16.2.2. The maximum-entropy principle in a general context

| top | pdf |

16.2.2.1. Sources of random symbols and the notion of source entropy

| top | pdf |

Statistical communication theory uses as its basic modelling device a discrete source of random symbols, which at discrete times $[t = 1, 2, \ldots]$ , randomly emits a `symbol' taken out of a finite alphabet $[{\cal A} = \{ s_{i} | i = 1, \ldots, n\}]$ . Sequences of such randomly produced symbols are called `messages'.

An important numerical quantity associated with such a discrete source is its entropy per symbol H, which gives a measure of the amount of uncertainty involved in the choice of a symbol. Suppose that successive symbols are independent and that symbol i has probability $[q_{i}]$ . Then the general requirements that H should be a continuous function of the $[q_{i}]$ , should increase with increasing uncertainty, and should be additive for independent sources of uncertainty, suffice to define H uniquely as $[H (q_{1}, \ldots, q_{n}) = -k \textstyle\sum\limits_{i=1}^{n}\displaystyle q_{i}\log q_{i}, \eqno(16.2.2.1)]$ where k is an arbitrary positive constant [Shannon & Weaver (1949), Appendix 2] whose value depends on the unit of entropy chosen. In the following we use a unit such that [k = 1] .
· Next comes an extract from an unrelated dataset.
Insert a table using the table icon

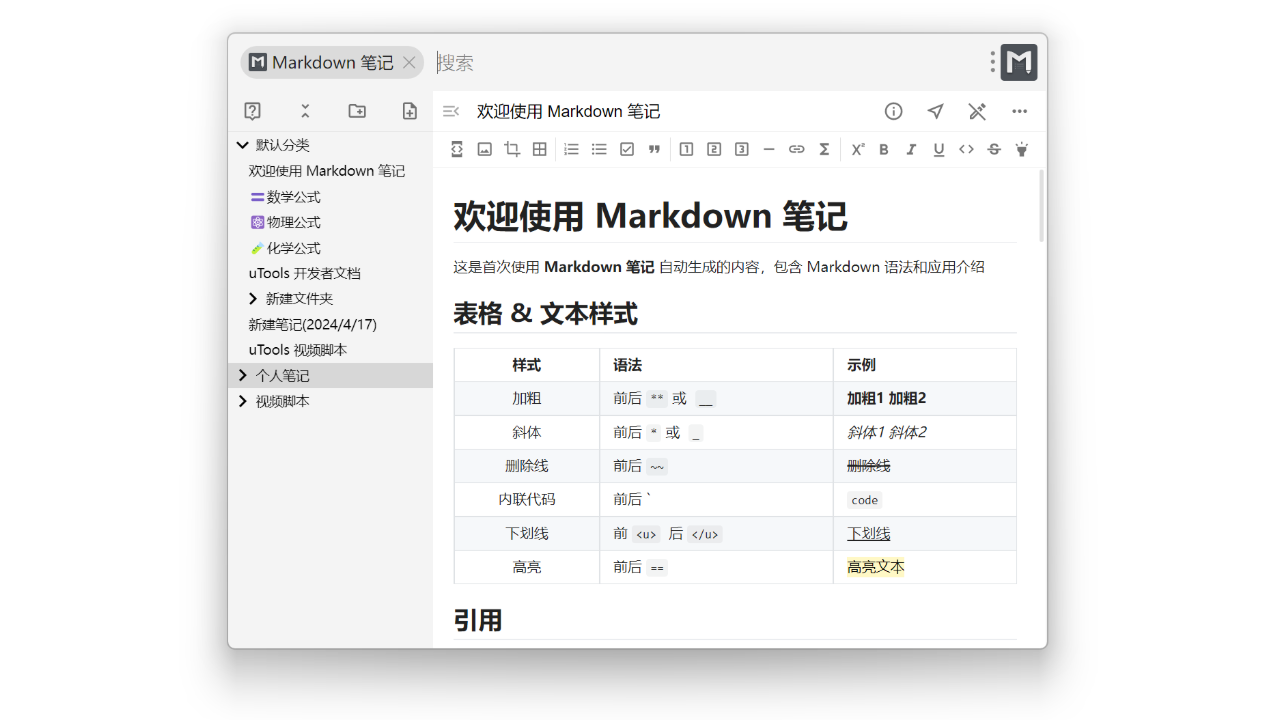coord(539,149)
These definitions may be extended to the case where the alphabet $[{\cal A}]$ is a continuous space endowed with a uniform measure μ: in this case the entropy per symbol is defined as $[H(q) = - \textstyle\int\limits_{{\cal A}}\displaystyle q({\bf s}) \log q({\bf s})\; \hbox{d}\mu ({\bf s}), \eqno(16.2.2.2)]$ where q is the probability density of the distribution of symbols with respect to measure μ.

16.2.2.2. The meaning of entropy: Shannon's theorems

| top | pdf |

Two important theorems [Shannon & Weaver (1949), Appendix 3] provide a more intuitive grasp of the meaning and importance of entropy:

(1) H is approximately the logarithm of the reciprocal probability of a typical long message, divided by the number of symbols in the message; and
(2) H gives the rate of growth, with increasing message length, of the logarithm of the number of reasonably probable messages, regardless of the precise meaning given to the criterion of being `reasonably probable'.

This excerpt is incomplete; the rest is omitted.